**TASK DIRECTIONS**:
Your reply must be the number of lines in the entries that hold the word "computer", and nothing else.

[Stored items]
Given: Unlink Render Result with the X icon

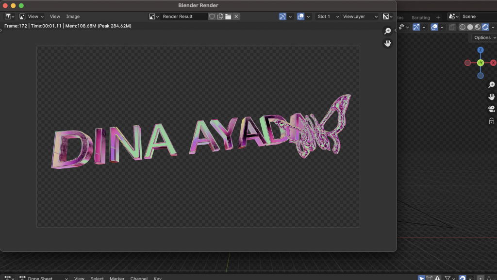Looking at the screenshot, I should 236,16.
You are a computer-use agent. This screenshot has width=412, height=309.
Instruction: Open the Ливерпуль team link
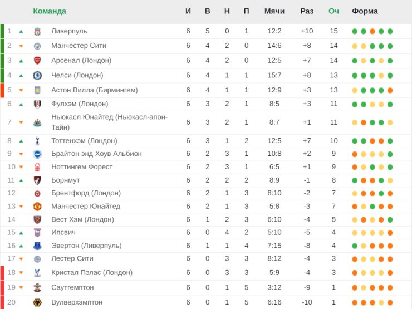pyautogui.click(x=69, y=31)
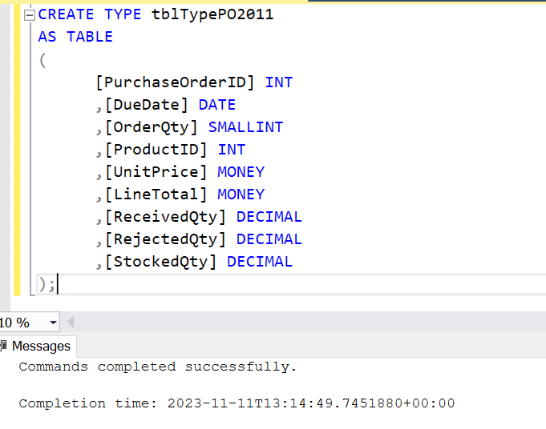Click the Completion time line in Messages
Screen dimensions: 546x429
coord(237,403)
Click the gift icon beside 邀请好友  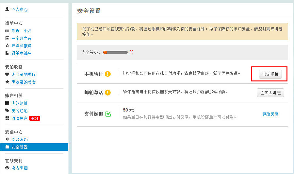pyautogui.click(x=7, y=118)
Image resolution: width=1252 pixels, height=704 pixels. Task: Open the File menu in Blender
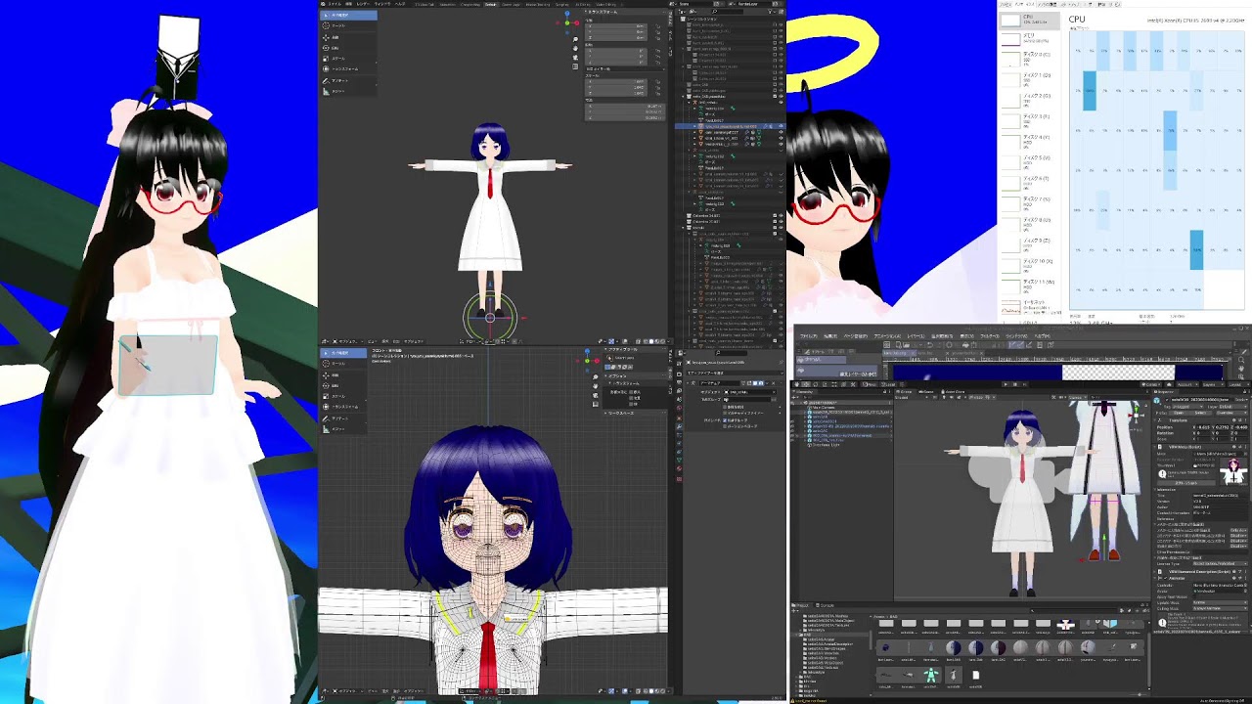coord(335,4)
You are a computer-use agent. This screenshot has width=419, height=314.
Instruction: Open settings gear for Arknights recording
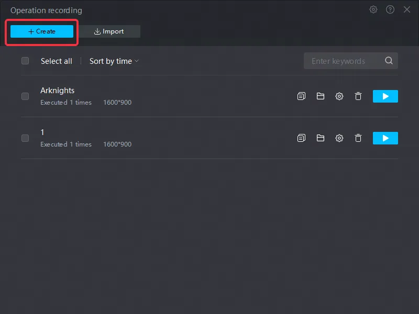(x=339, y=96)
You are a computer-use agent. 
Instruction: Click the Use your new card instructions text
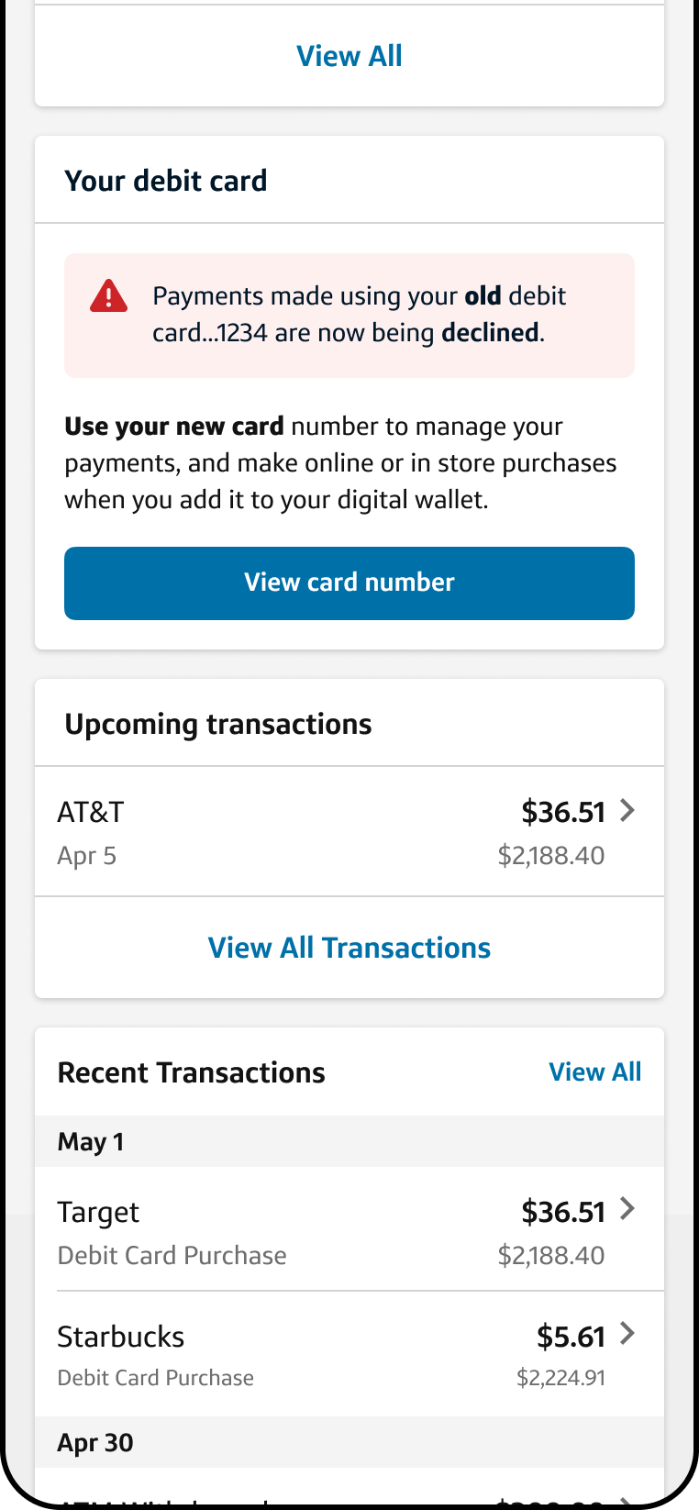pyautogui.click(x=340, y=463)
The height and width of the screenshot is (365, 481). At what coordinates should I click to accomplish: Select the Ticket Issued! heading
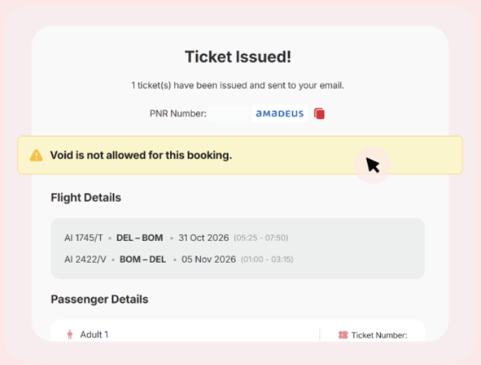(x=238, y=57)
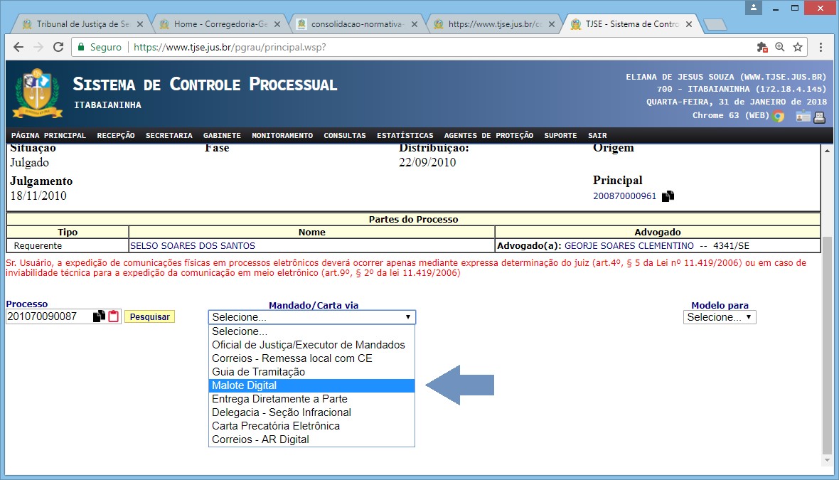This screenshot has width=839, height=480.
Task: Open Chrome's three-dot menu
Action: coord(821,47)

**EXERCISE ANSWER**:
3